Odd Fellows Rest
The Last Hombres
Label: Louisiana Red Hot Records
Release Date: June 24, 2014
Review Date: August 04, 2014
The Last Hombres return after a decade out of the spotlight and what a return it is. Principal songwriters and original members Paul Schmitz (guitar, vocals), Michael Meehan (bass, vocals), and Russ Seeger (guitars, vocals), have brought on Chris James (Hammond B3, Wurlitzer, pedal steel, vocals ) and Tom Ryan (drums) to round out the line-up. Odd Fellows Rest is released via new partner Louisiana Red Hot Records, and the next chapter begins.
The band is on a musical journey with no set destination. They are seekers following the collective muse of their songs, and united by their individual perspectives. More than just a collection of players, they are a real band, with a sum that eclipses the parts. The repertoire is an amalgamation of dreams, poetry, and stories that together represent what The Last Hombres define as "the process." Trust the process, and the collaboration morphs from raw ingredients to powerful concoctions that are uniquely theirs, sharing these different views and styles with a passion for expressing hard life observations.
They easily articulate the qualities that make their collaborations so compelling. They offer collectively visible analogies that include, "The tightness of the Stax house band; the looseness of a second line; a chapter of a Flannery O'Connor novel; the pull of a Saturday night; the gravity of church on Sunday morning." The songs are deeply literate and driving roots rock that express aspects of the American experience from a multitude of angles - Americana with muscle. It is as if they are on a road trip from Broadway to Bourbon Street, becoming more enlightened with every mile passed in their collective journey.

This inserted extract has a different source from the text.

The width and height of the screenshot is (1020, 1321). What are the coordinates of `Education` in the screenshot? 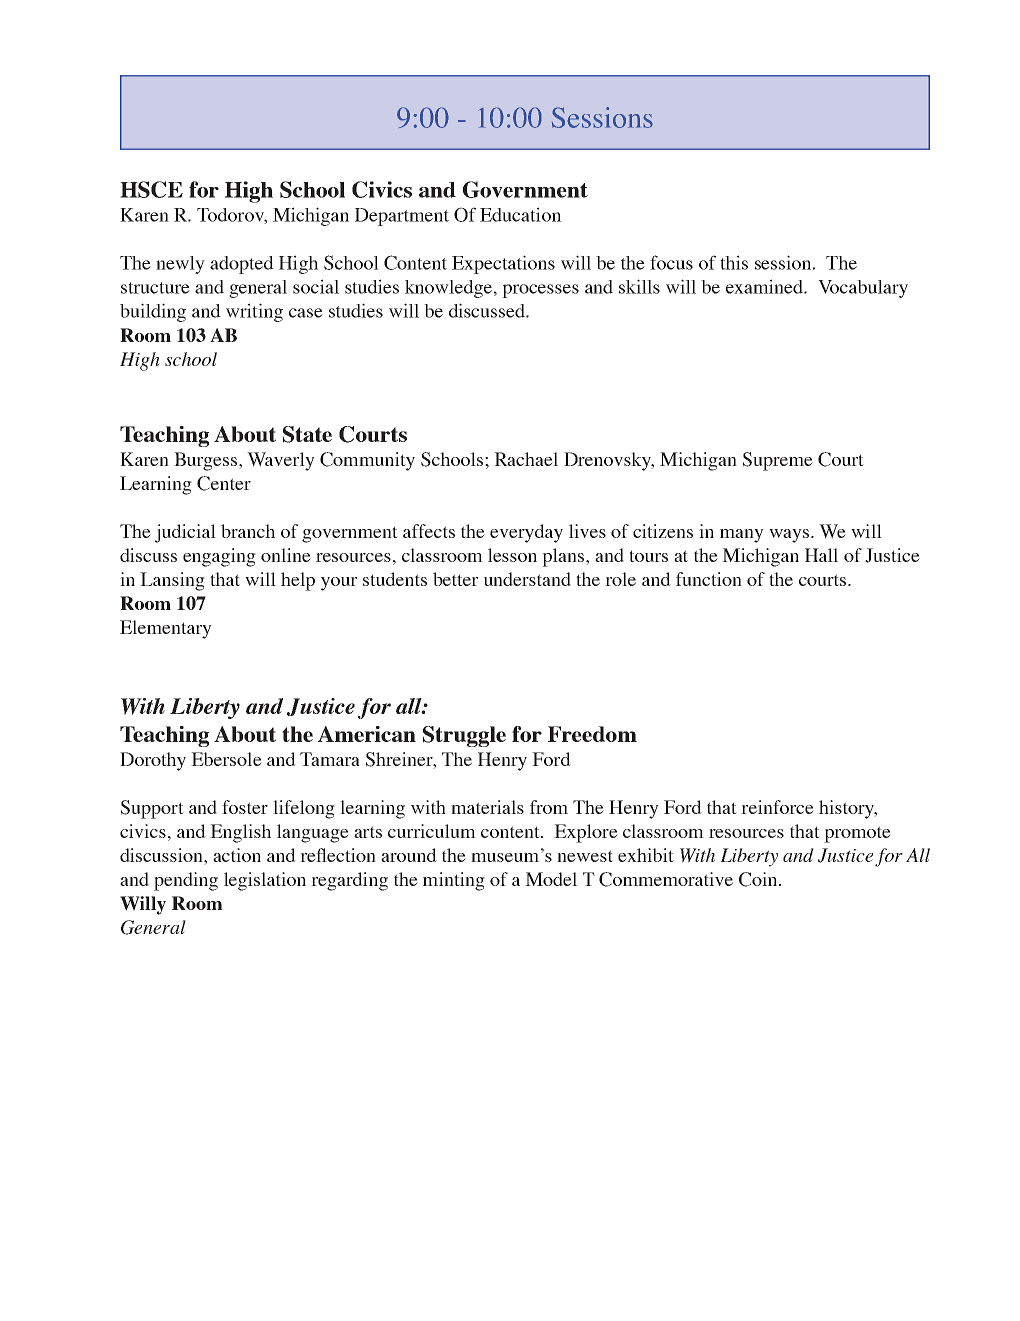 It's located at (520, 214).
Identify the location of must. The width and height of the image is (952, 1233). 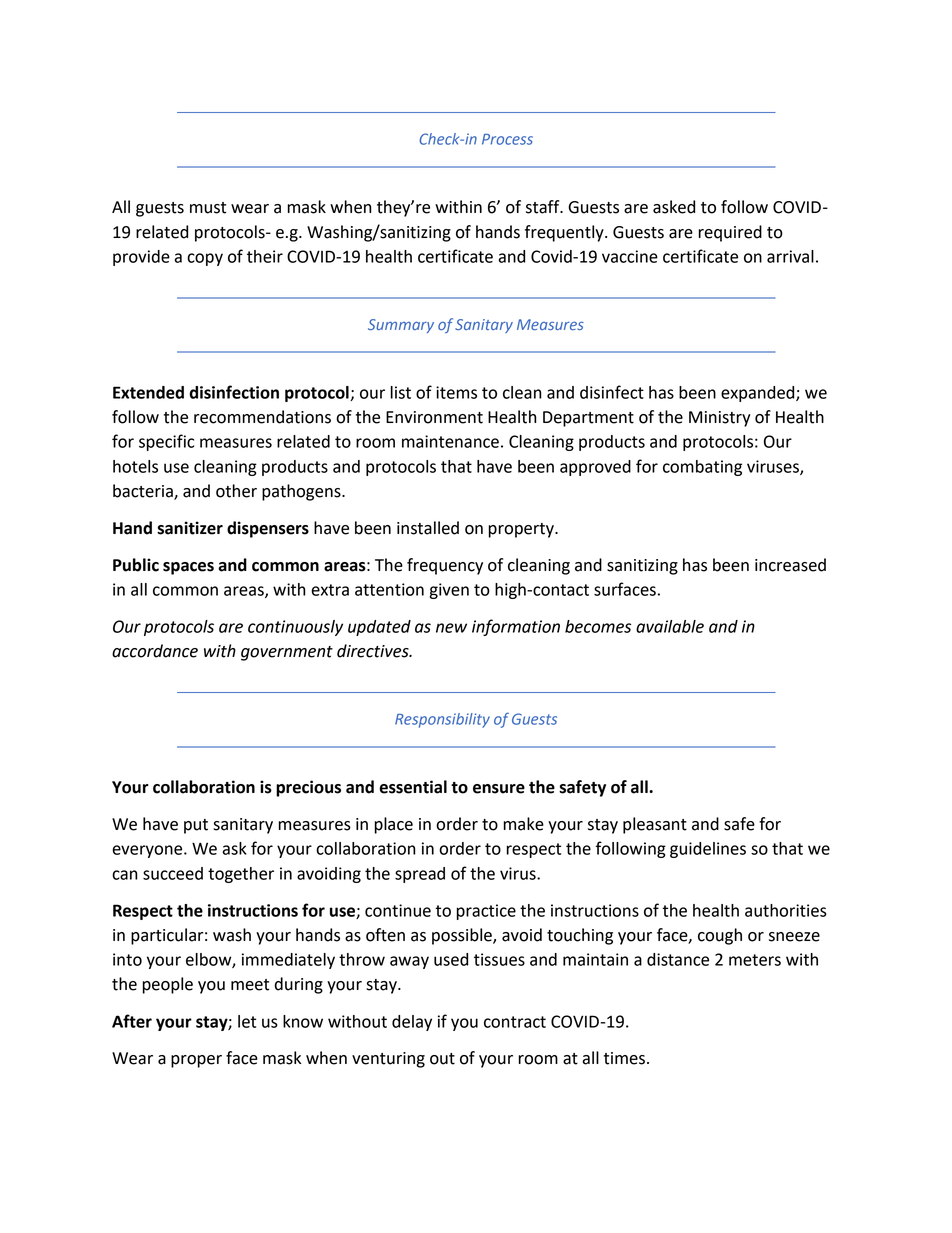
(208, 208).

This is chapter two for the band, and the story begins close to a decade from where the last passage was written. In the beginning, luminaries that include Buddy Cage, Rick Danko, and Levon Helm were intertwined within the band's birth. Helm became their drummer for the Koch release Redemption, and took the ride for a while, and in turn affording the band a legacy with a formidable foundation on which to stand. At the time, All Music Guide's Stewart Mason wrote, "...Helm has good taste: Unlike so many of the minor-league roots-rock bands dotting the bars of America, The Last Hombres have strong songwriters in singer Paul Schmitz and bassist Michael Meehan, and fiery (but never too flashy) lead guitarist Russ Seeger."
After a period of time, Levon opted to stay close to home, developing a series of celebrated barn parties (aka the Midnight Ramble). They all individually continued to lead prolific careers, but the Hombres drifted towards varied projects. As the years went by, they all became friends and musical collaborators with Chris James, a multi-instrumentalist and vocalist active in the New York area. But it would take another force of nature to get all these Hombres back in a room making music together -- drummer Tom Ryan. Writer, DJ, and general raconteur, Ryan is an active character. While organizing a benefit for a fellow musician under his New York Roots Music Association umbrella, he asked The Last Hombres to reunite for a short set. After some quick rehearsals, the band found themselves on stage together for the first time in eight or so years, and therein begins the next chapter that inevitably delivered Odd Fellows Rest.
Ryan's newly built home, with its New Orleans inspired architecture, became the workshop / gathering place / rehearsal studio. Dubbed “The Bunker,” it’s authentic southern hospitality and cuisine served up by NOLA native Heidy Ryan was the perfect place to work out what became a huge backlog of powerful material from these three writers – Russ Seeger, Paul Schmitz and Michael Meehan.
They began where they left off, penning literate roots rock, surrealistic alternative country, and dusk colored gypsy outlaw ballads that together form a solid collection of great material. And so they began the process...torch welding the spare parts into a larger whole. Guitarist and violinist Russ Seeger reveals, "We decided to texture the songs a little differently this time, with the New Orleans horns becoming more integrated, along with a more powerful drum and bass experience."
Not wanting to lose the vibe of “the bunker,” the band reconvened at the highly regarded One East Studios in New York City, where they could watch each other's hands, eyeball to eyeball, while the machines ran with Producer Yohei Goto at the helm. The 13-song album was then put in the trusted hands of Scott Hull, veteran Mastering Engineer at MasterDisk, resulting in the aptly named Odd Fellows Rest. Schmitz offers, "What I find odd about the album are the songs written separately over a different period of time by three different writers working in different places, and somehow the songs all speak to each other and answer each other. I think that is collective vision. That's the way this seems to work."
As they rise from the ashes, The Last Hombres offer fatalistic Americana that is overflowing with wisdom and insight, following a new muse as their journey continues. Everybody pays a price for the choices they make - or don't make. With both gravitas and humor, as the road twists and turns towards an uncertain future, they continue on their path, knowing full well that the beauty lies not in the destination but in the journey. Americana fans will definitely want this album as part of their collection as will fans of the late Levon Helm.